Almost three years into microgreens farming, he has so far tried around 30 varieties. “Around 150 varieties of microgreens are now available in the world, among which I am currently growing 15 varieties,” he adds.
Some varieties he grows at home are radish varieties like sango purple, china rose, red, and white, green mustard, yellow American mustard, beet, bok choy, corn, sunflower, etc.
“Radish, mustard, and sunflower are the best-selling varieties,” he says, adding that sunflower microgreens are the most nutritious of the lot.
How to grow microgreens
Ajay grows his microgreens in a bedroom at his house in Chittoor. The room has an area of 80 sqft and is always maintained at a temperature below 25 degrees and humidity at 40 to 60 per cent.
“One of the best mediums to grow high-quality microgreens is low EC cocopeat medium,” says Ajay, who grows them in the same cocopeat medium placed inside food-grade trays with holes.
Once the seeds are distributed onto the medium, they are closed and kept under dim light with good air circulation. After two days, when they germinate, they are kept open under certain light settings for proper growth.

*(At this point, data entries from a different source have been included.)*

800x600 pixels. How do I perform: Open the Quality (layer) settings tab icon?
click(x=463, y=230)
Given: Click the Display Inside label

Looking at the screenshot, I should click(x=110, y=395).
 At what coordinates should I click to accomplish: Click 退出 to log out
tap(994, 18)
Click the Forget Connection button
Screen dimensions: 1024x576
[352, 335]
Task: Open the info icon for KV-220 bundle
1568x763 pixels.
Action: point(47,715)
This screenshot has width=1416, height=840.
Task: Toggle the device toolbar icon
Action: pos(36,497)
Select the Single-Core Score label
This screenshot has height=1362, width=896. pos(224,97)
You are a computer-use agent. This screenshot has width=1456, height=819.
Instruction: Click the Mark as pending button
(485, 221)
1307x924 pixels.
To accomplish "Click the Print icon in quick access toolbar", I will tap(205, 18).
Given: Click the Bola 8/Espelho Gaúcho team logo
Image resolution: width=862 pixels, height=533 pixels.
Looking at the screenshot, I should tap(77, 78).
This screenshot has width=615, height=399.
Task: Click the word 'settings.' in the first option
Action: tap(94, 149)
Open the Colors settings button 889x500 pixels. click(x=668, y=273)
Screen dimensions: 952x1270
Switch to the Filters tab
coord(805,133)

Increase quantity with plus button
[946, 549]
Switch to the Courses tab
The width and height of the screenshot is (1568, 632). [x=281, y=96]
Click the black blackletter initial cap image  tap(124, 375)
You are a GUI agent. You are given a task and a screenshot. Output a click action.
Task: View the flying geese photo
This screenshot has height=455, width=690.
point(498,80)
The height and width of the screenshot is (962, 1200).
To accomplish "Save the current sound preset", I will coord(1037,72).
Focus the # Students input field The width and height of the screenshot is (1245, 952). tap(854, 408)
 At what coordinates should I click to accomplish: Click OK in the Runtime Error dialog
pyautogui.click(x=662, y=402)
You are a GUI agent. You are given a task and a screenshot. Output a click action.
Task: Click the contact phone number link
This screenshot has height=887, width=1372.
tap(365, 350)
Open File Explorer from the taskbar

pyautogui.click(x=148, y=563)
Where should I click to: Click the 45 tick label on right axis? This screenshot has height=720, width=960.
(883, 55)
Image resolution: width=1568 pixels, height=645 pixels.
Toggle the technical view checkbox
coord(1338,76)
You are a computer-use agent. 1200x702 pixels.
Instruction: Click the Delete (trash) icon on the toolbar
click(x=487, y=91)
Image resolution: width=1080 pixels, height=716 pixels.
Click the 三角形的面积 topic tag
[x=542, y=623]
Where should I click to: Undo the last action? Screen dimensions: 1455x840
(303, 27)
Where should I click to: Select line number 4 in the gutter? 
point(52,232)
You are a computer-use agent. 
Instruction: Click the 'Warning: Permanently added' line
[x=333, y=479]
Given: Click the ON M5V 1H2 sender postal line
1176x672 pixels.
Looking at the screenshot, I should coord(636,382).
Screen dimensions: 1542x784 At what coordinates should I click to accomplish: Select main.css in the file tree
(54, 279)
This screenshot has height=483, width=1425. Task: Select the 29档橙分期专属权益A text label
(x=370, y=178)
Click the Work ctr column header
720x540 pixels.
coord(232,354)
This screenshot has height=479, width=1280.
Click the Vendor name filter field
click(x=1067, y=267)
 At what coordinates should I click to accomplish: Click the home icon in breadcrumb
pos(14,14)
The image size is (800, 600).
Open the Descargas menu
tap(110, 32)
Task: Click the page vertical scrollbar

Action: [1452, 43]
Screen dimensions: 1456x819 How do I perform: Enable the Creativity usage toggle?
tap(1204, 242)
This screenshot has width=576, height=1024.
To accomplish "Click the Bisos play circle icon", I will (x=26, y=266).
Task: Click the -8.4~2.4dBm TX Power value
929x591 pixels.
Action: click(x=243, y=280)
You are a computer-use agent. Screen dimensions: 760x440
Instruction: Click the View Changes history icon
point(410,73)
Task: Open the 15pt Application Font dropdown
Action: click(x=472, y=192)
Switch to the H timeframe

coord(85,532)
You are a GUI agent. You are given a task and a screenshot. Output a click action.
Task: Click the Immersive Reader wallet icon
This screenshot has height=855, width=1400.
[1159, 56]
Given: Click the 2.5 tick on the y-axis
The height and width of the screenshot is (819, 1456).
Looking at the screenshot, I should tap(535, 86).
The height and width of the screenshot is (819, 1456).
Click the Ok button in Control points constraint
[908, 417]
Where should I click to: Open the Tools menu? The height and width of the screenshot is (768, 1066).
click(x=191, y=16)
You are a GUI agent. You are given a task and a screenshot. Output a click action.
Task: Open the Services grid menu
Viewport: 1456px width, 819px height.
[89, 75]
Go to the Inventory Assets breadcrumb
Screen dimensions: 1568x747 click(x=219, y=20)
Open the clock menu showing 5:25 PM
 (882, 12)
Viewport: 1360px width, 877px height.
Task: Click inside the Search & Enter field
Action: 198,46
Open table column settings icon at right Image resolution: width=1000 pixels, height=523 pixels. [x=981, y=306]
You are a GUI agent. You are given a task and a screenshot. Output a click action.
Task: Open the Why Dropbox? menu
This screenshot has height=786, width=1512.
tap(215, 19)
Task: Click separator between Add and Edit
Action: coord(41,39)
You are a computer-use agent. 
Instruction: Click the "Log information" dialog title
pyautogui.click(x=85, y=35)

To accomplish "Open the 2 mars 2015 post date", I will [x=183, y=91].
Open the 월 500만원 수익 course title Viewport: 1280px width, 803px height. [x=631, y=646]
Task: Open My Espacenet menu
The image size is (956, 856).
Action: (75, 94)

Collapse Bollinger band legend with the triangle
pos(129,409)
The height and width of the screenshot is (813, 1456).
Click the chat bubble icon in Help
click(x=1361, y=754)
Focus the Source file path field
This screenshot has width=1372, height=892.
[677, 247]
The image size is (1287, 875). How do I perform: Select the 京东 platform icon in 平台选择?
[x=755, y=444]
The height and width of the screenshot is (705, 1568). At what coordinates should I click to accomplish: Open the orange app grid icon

It takes around seven days for the seeds to grow into microgreens, which will have a thin stem with a pair of leaves. As soon as the cotyledon leaves are out, they need to be harvested by cutting above the roots,” he explains.
Ajay says that only the stems and leaves of microgreens are to be consumed, and only in raw form. “There is often confusion about whether it needs to be cooked. But they shouldn’t be, as it would lose their nutritional value. They are best to be used as a healthy nutritional supplement and can be consumed as is or in dishes like salads,” he explains.
Ajay, who harvests around 5 kg of microgreens every day, sells them for Rs 150 per 100 gm and in bulk under his brand name Grow Greens. He also has franchises across Kerala, as well as in cities like Chennai and Bengaluru.
“Currently, I am supplying them to around 20-25 different channels of customers such as hotels, gyms, hospitals, and so on. Even celebrities buy greens from me,” he adds.
According to him, “Microgreens of a vegetable or plant hold many more nutrients than a full-grown plant. For example, 25 gm of red-cabbage microgreens have a nutritious value equal to consuming 1 kg of red cabbage.”
Studies also stated that they are a good source of nutrients like Vitamin C, Vitamin K, Vitamin B 12 etc. Most greens are also rich in minerals like potassium, iron, zinc, magnesium, and copper. Besides, they are packed with several antioxidants.
Ajay says that people are still unaware of the true potential of microgreens. “They are often considered sophisticated ingredients only available in five-star restaurants. But people must understand that it isn’t expensive or hard to nurture them. More people need to venture into microgreens farming and increase its availability, thereby spreading awareness about how good they are for everyone,” he adds.